▸ WORK TO COMPLETE
Copy out the data that comes next, character for character, and leave the images aside.

**** RECORDS FOR THIS EXERCISE ****

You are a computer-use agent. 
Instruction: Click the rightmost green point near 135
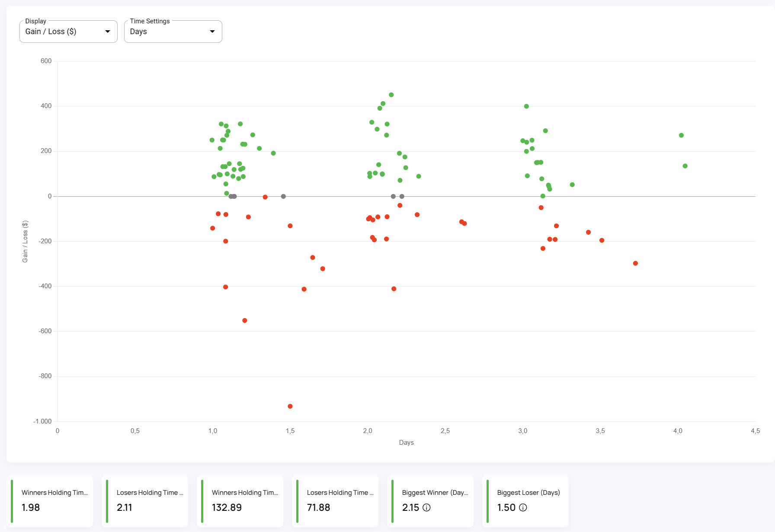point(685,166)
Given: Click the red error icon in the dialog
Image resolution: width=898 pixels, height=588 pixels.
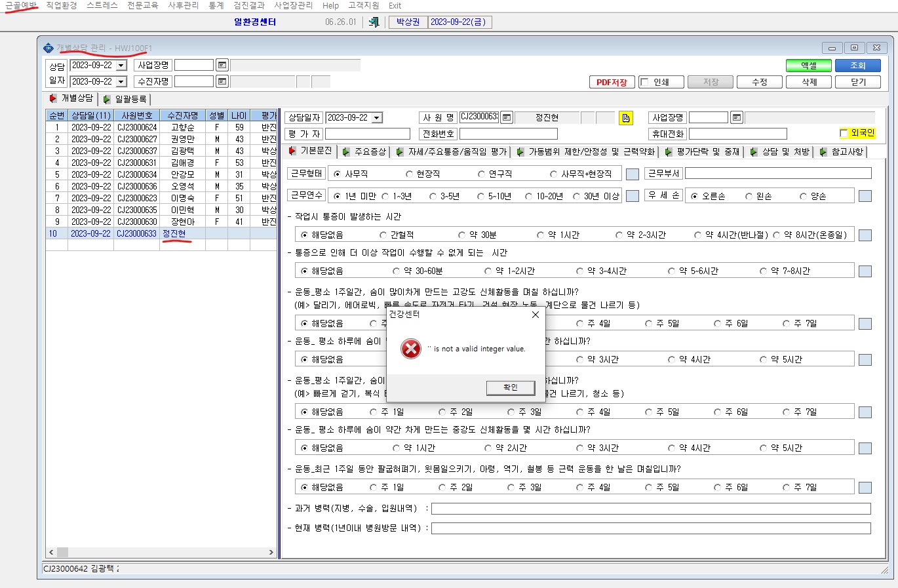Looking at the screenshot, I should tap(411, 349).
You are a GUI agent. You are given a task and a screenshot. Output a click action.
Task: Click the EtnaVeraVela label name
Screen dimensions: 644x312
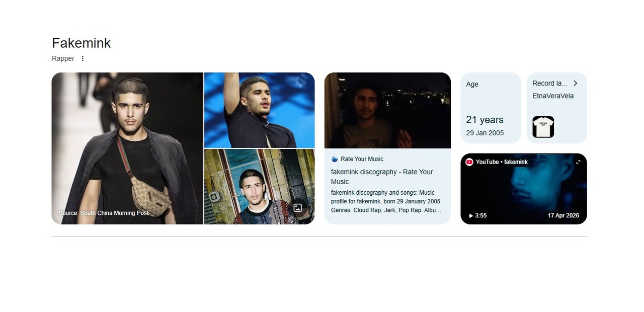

****

▸ RESULT FOR THIS EXERCISE
You are a computer-use agent. 
Instruction: Click the rightmost green point near 135
point(685,166)
Given: Click the red error icon in the dialog
Image resolution: width=898 pixels, height=588 pixels.
Looking at the screenshot, I should tap(411, 349).
You are a GUI agent. You are given a task and a screenshot. Output a click action.
Task: Click the EtnaVeraVela label name
Screen dimensions: 644x312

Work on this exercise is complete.